■ **Consegna dell'esercizio**: Sostituisci "sidebar" con "side panel" nelle righe del materiale che partono da quella contenente "Where should I click to: Tap" e terminano con quella contenente "Expand the Casino". Riporta soltanto queste righe, lasciando invariato tutto il resto.

■ **Materiale di partenza**:
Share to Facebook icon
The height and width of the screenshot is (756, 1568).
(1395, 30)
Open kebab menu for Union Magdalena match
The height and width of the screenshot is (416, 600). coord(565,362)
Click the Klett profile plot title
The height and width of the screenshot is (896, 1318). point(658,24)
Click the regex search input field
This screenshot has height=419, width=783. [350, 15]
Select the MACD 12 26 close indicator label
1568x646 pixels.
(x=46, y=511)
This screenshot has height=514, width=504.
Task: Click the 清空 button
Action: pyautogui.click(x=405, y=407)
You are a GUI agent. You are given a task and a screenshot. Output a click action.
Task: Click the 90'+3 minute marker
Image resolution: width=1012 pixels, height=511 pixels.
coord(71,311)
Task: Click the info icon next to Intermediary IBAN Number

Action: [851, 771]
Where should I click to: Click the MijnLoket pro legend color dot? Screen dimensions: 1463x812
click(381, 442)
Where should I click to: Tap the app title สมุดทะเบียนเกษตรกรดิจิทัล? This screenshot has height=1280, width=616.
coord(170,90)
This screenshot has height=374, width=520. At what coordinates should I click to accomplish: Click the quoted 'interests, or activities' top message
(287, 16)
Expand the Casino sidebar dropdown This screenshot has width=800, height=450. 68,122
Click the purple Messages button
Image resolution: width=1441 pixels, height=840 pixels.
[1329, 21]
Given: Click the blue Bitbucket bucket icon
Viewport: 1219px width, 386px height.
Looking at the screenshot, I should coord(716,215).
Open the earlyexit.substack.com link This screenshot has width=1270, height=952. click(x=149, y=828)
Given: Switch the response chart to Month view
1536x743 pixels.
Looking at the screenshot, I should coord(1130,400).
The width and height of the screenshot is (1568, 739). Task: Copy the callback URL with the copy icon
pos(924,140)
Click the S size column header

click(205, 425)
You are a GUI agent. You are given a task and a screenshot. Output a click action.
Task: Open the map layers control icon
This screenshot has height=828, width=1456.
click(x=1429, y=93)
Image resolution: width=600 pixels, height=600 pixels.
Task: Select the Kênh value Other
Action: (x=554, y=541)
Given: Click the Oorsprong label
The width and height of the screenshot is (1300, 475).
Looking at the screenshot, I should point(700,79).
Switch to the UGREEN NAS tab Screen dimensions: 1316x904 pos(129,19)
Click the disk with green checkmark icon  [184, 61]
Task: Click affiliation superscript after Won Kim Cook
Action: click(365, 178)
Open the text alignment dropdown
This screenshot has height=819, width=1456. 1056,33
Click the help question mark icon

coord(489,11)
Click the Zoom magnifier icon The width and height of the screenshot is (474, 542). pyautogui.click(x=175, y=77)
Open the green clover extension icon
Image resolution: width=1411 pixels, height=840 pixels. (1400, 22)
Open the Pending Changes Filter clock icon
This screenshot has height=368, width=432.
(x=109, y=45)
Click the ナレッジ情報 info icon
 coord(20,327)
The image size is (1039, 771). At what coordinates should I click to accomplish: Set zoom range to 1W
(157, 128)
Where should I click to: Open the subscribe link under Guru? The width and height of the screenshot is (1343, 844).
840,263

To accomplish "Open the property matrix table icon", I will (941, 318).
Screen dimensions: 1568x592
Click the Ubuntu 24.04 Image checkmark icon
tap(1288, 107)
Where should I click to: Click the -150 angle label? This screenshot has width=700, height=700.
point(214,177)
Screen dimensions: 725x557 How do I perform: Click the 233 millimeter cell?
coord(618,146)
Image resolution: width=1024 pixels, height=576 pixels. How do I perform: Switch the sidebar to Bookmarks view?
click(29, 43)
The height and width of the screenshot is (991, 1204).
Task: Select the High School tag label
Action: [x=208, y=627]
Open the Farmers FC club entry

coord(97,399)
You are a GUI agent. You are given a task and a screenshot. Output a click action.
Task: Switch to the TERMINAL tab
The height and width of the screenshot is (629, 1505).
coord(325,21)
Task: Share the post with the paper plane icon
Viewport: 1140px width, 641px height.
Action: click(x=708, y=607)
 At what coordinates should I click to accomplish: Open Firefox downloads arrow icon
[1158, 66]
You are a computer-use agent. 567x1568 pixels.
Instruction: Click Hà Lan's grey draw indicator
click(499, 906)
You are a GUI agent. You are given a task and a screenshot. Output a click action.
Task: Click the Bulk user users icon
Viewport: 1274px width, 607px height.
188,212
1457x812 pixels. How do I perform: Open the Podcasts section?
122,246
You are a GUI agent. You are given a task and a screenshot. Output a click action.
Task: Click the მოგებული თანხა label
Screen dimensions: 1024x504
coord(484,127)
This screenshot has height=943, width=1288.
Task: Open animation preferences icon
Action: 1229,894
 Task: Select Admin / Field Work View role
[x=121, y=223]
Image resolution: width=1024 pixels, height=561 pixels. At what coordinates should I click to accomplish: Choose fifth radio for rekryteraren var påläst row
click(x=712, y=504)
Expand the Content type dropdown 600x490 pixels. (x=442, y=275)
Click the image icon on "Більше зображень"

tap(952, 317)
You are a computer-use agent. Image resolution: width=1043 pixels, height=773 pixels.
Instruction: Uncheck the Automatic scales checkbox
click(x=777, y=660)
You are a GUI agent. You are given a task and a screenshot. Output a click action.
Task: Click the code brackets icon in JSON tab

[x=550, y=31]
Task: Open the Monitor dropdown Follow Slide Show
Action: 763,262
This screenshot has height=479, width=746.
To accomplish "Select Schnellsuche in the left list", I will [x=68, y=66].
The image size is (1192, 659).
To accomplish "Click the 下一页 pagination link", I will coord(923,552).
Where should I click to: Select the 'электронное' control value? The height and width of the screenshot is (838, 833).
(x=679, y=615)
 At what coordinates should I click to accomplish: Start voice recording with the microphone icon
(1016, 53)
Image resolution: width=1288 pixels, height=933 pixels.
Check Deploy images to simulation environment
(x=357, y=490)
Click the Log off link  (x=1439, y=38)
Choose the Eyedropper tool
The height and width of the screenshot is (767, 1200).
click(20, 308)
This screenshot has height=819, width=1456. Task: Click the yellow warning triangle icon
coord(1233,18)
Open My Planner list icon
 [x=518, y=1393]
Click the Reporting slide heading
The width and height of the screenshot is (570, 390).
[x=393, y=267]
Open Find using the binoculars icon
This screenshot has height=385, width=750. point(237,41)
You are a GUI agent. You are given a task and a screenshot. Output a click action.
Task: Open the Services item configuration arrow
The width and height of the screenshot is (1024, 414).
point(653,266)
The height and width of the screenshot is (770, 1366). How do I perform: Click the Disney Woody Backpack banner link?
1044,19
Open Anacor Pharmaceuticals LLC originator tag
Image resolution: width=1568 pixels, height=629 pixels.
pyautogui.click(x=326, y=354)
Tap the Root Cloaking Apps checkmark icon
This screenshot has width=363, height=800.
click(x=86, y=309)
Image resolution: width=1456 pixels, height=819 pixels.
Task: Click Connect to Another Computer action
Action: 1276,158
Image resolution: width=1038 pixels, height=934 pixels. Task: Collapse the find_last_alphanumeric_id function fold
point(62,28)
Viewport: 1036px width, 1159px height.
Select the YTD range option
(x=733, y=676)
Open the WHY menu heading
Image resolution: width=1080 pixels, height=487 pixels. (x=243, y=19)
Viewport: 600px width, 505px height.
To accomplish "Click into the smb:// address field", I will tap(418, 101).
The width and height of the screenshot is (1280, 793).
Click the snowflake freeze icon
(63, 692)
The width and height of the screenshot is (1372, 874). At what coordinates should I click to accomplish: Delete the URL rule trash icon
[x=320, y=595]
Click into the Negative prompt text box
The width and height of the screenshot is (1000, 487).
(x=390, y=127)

■ **Risposta**:
Where should I click to: Tap the app title สมุดทะเบียนเกษตรกรดิจิทัล? This screenshot has height=1280, width=616.
coord(170,90)
This screenshot has height=374, width=520. At what coordinates should I click to accomplish: Click the quoted 'interests, or activities' top message
(287, 16)
Expand the Casino side panel dropdown This screenshot has width=800, height=450. 68,122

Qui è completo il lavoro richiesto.